Health insurance and health care services are a significant part of the national economy. National health spending is projected to increase from $2,500,000,000,000, or 17.6 percent of the economy, in 2009 to $4,700,000,000,000 in 2019. Private health insurance spending is projected to be $854,000,000,000 in 2009, and pays for medical supplies, drugs, and equipment that are shipped in interstate commerce. Since most health insurance is sold by national or regional health insurance companies, health insurance is sold in interstate commerce and claims payments flow through interstate commerce.
The requirement, together with the other provisions of this Act, will add millions of new consumers to the health insurance market, increasing the supply of, and demand for, health care services, and will increase the number and share of Americans who are insured.
The requirement achieves near-universal coverage by building upon and strengthening the private employer-based health insurance system, which covers 176,000,000 Americans nationwide. In Massachusetts, a similar requirement has strengthened private employer-based coverage: despite the economic downturn, the number of workers offered employer-based coverage has actually increased.
The economy loses up to $207,000,000,000 a year because of the poorer health and shorter lifespan of the uninsured. By significantly reducing the number of the uninsured, the requirement, together with the other provisions of this Act, will significantly reduce this economic cost.
The cost of providing uncompensated care to the uninsured was $43,000,000,000 in 2008. To pay for this cost, health care providers pass on the cost to private insurers, which pass on the cost to families. This cost-shifting increases family premiums by on average over $1,000 a year. By significantly reducing the number of the uninsured, the requirement, together with the other provisions of this Act, will lower health insurance premiums.
62 percent of all personal bankruptcies are caused in part by medical expenses. By significantly increasing health insurance coverage, the requirement, together with the other provisions of this Act, will improve financial security for families.
Under sections 2704 and 2705 of the Public Health Service Act
[42 U.S.C. 300gg–3
, 300gg–4] (as added by section 1201 of this Act), if there were no requirement, many individuals would wait to purchase health insurance until they needed care. By significantly increasing health insurance coverage, the requirement, together with the other provisions of this Act, will minimize this adverse selection and broaden the health insurance risk pool to include healthy individuals, which will lower health insurance premiums. The requirement is essential to creating effective health insurance markets in which improved health insurance products that are guaranteed issue and do not exclude coverage of pre-existing conditions can be sold.
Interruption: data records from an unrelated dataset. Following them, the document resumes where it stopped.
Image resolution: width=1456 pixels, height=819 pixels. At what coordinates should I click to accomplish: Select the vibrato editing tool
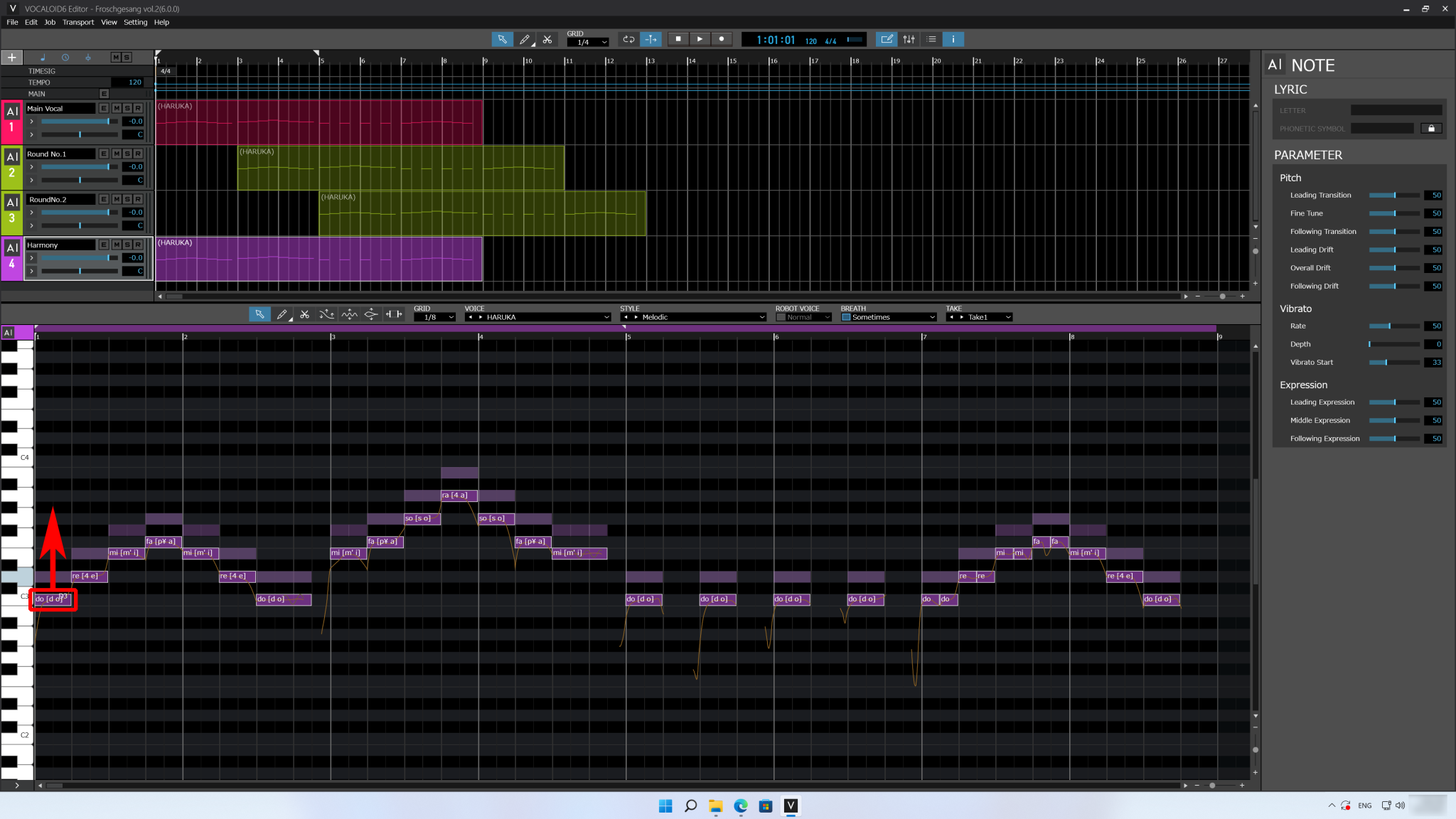[x=349, y=314]
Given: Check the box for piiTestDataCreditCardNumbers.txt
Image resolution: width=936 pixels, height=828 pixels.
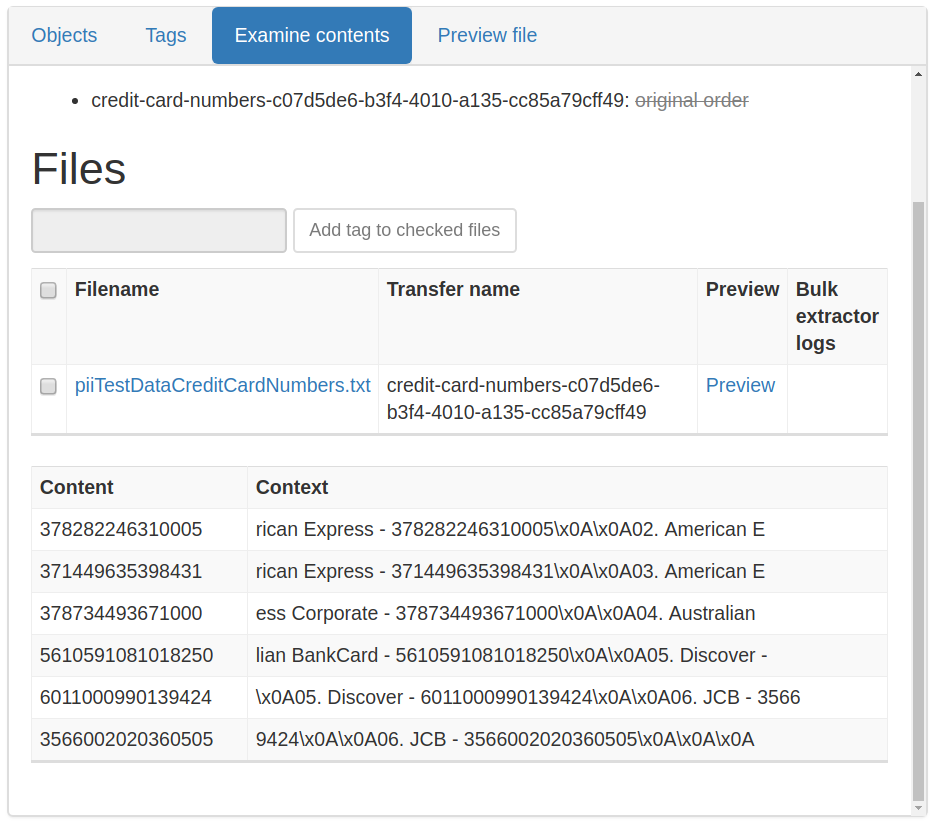Looking at the screenshot, I should tap(48, 387).
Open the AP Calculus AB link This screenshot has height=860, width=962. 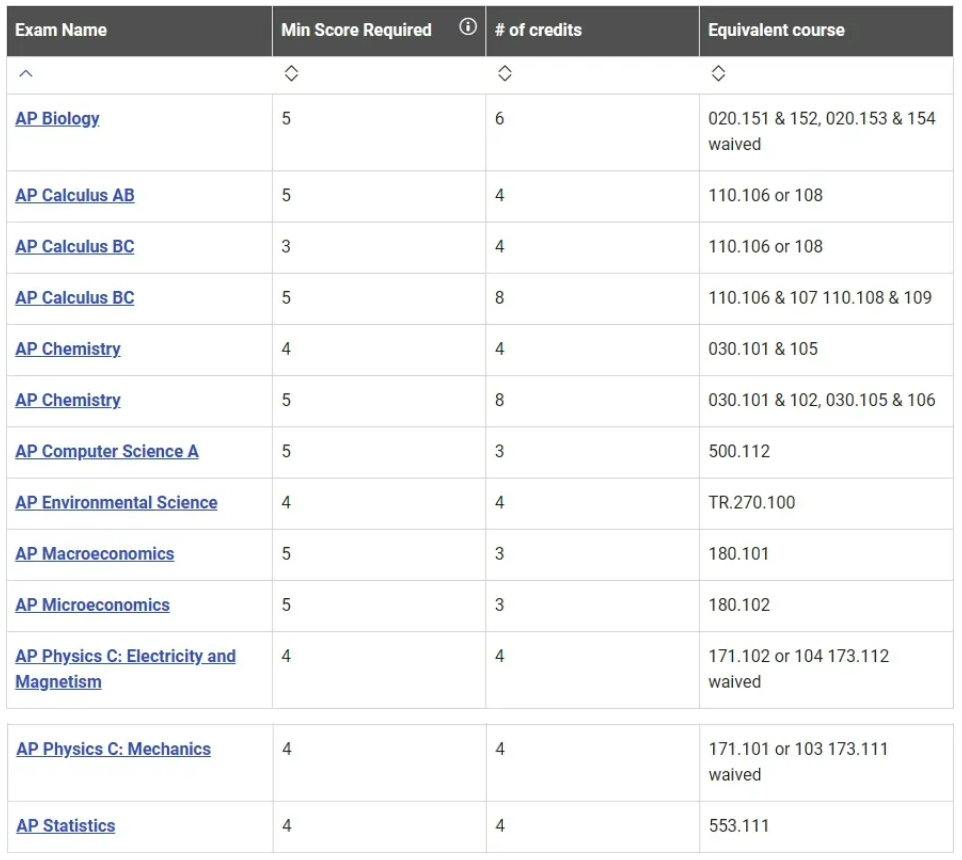[x=74, y=195]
Administrative costs for private health insurance, which were $90,000,000,000 in 2006, are 26 to 30 percent of premiums in the current individual and small group markets. By significantly increasing health insurance coverage and the size of purchasing pools, which will increase economies of scale, the requirement, together with the other provisions of this Act, will significantly reduce administrative costs and lower health insurance premiums. The requirement is essential to creating effective health insurance markets that do not require underwriting and eliminate its associated administrative costs.